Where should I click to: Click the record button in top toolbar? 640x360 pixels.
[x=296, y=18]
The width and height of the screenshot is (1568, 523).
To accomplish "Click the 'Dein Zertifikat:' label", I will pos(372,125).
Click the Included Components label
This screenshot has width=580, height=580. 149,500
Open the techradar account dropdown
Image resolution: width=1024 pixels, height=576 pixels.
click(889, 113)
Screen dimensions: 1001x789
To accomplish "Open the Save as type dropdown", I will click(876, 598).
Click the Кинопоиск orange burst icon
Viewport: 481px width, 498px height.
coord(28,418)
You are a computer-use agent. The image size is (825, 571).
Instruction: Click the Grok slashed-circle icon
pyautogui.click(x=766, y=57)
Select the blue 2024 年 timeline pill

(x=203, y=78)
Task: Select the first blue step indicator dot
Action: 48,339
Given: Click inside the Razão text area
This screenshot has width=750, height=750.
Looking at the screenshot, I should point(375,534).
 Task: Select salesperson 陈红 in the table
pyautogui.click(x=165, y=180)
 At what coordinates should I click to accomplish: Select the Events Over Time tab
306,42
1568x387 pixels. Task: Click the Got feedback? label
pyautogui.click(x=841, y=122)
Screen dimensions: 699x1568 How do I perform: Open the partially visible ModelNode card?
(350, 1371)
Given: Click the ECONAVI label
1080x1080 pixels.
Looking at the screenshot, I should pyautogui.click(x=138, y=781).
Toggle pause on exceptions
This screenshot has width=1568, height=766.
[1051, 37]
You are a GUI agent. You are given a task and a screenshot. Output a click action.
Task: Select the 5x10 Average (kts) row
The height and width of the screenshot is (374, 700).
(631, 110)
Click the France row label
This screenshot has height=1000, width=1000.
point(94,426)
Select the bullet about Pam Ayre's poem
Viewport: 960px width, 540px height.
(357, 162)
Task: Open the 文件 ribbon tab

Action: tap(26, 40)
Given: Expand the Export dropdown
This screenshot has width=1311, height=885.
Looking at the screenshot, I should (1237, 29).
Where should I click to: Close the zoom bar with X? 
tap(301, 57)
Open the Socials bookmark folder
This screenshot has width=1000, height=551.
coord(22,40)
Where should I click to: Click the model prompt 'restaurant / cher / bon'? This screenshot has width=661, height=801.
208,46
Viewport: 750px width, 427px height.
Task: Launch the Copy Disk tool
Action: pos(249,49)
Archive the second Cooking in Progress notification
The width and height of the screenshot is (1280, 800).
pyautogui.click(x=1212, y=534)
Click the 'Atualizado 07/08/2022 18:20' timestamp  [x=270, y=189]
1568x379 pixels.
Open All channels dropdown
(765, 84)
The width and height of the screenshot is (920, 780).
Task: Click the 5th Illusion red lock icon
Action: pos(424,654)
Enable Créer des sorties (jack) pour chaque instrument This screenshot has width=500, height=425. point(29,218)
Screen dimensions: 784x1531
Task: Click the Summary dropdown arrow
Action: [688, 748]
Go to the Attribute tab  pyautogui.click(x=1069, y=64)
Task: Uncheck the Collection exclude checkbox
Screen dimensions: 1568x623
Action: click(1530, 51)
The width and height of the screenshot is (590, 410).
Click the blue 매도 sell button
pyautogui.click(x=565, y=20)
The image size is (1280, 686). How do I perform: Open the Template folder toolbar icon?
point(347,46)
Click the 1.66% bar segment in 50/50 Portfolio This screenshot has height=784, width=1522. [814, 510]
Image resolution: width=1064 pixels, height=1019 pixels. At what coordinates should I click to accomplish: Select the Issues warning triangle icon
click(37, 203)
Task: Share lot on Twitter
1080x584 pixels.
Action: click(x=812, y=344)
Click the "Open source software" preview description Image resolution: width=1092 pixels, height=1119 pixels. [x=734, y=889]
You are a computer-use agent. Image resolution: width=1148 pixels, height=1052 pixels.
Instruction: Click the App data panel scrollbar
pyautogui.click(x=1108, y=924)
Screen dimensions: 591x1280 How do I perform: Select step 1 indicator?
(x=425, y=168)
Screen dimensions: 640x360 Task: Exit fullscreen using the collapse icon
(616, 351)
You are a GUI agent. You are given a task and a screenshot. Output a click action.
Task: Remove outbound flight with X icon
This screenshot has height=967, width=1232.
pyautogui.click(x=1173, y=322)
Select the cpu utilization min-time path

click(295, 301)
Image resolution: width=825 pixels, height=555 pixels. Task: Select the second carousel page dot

*Exercise*: Would you transcribe all of the data, keeping each line exact?

*Answer*:
Where should I click to: Click the record button in top toolbar? 640x360 pixels.
[x=296, y=18]
The width and height of the screenshot is (1568, 523).
To accomplish "Click the 'Dein Zertifikat:' label", I will pos(372,125).
Click the Included Components label
This screenshot has width=580, height=580. 149,500
Open the techradar account dropdown
Image resolution: width=1024 pixels, height=576 pixels.
click(889, 113)
Screen dimensions: 1001x789
To accomplish "Open the Save as type dropdown", I will click(876, 598).
Click the Кинопоиск orange burst icon
Viewport: 481px width, 498px height.
coord(28,418)
You are a computer-use agent. The image size is (825, 571).
Instruction: Click the Grok slashed-circle icon
pyautogui.click(x=766, y=57)
Select the blue 2024 年 timeline pill

(x=203, y=78)
Task: Select the first blue step indicator dot
Action: 48,339
Given: Click inside the Razão text area
This screenshot has width=750, height=750.
Looking at the screenshot, I should point(375,534).
 Task: Select salesperson 陈红 in the table
pyautogui.click(x=165, y=180)
 At what coordinates should I click to accomplish: Select the Events Over Time tab
306,42
1568x387 pixels. Task: Click the Got feedback? label
pyautogui.click(x=841, y=122)
Screen dimensions: 699x1568 How do I perform: Open the partially visible ModelNode card?
(350, 1371)
Given: Click the ECONAVI label
1080x1080 pixels.
Looking at the screenshot, I should pyautogui.click(x=138, y=781).
Toggle pause on exceptions
This screenshot has width=1568, height=766.
[1051, 37]
You are a GUI agent. You are given a task and a screenshot. Output a click action.
Task: Select the 5x10 Average (kts) row
The height and width of the screenshot is (374, 700).
(631, 110)
Click the France row label
This screenshot has height=1000, width=1000.
point(94,426)
Select the bullet about Pam Ayre's poem
Viewport: 960px width, 540px height.
(357, 162)
Task: Open the 文件 ribbon tab

Action: tap(26, 40)
Given: Expand the Export dropdown
This screenshot has width=1311, height=885.
Looking at the screenshot, I should (1237, 29).
Where should I click to: Close the zoom bar with X? 
tap(301, 57)
Open the Socials bookmark folder
This screenshot has width=1000, height=551.
coord(22,40)
Where should I click to: Click the model prompt 'restaurant / cher / bon'? This screenshot has width=661, height=801.
208,46
Viewport: 750px width, 427px height.
Task: Launch the Copy Disk tool
Action: pos(249,49)
Archive the second Cooking in Progress notification
The width and height of the screenshot is (1280, 800).
pyautogui.click(x=1212, y=534)
Click the 'Atualizado 07/08/2022 18:20' timestamp  [x=270, y=189]
1568x379 pixels.
Open All channels dropdown
(765, 84)
The width and height of the screenshot is (920, 780).
Task: Click the 5th Illusion red lock icon
Action: pos(424,654)
Enable Créer des sorties (jack) pour chaque instrument This screenshot has width=500, height=425. point(29,218)
Screen dimensions: 784x1531
Task: Click the Summary dropdown arrow
Action: [688, 748]
Go to the Attribute tab  pyautogui.click(x=1069, y=64)
Task: Uncheck the Collection exclude checkbox
Screen dimensions: 1568x623
Action: click(1530, 51)
The width and height of the screenshot is (590, 410).
Click the blue 매도 sell button
pyautogui.click(x=565, y=20)
The image size is (1280, 686). How do I perform: Open the Template folder toolbar icon?
point(347,46)
Click the 1.66% bar segment in 50/50 Portfolio This screenshot has height=784, width=1522. [814, 510]
Image resolution: width=1064 pixels, height=1019 pixels. At what coordinates should I click to accomplish: Select the Issues warning triangle icon
click(37, 203)
Task: Share lot on Twitter
1080x584 pixels.
Action: click(x=812, y=344)
Click the "Open source software" preview description Image resolution: width=1092 pixels, height=1119 pixels. [x=734, y=889]
You are a computer-use agent. Image resolution: width=1148 pixels, height=1052 pixels.
Instruction: Click the App data panel scrollbar
pyautogui.click(x=1108, y=924)
Screen dimensions: 591x1280 How do I perform: Select step 1 indicator?
(x=425, y=168)
Screen dimensions: 640x360 Task: Exit fullscreen using the collapse icon
(616, 351)
You are a GUI agent. You are given a task and a screenshot. Output a click action.
Task: Remove outbound flight with X icon
This screenshot has height=967, width=1232.
pyautogui.click(x=1173, y=322)
Select the cpu utilization min-time path

click(295, 301)
Image resolution: width=825 pixels, height=555 pixels. Task: Select the second carousel page dot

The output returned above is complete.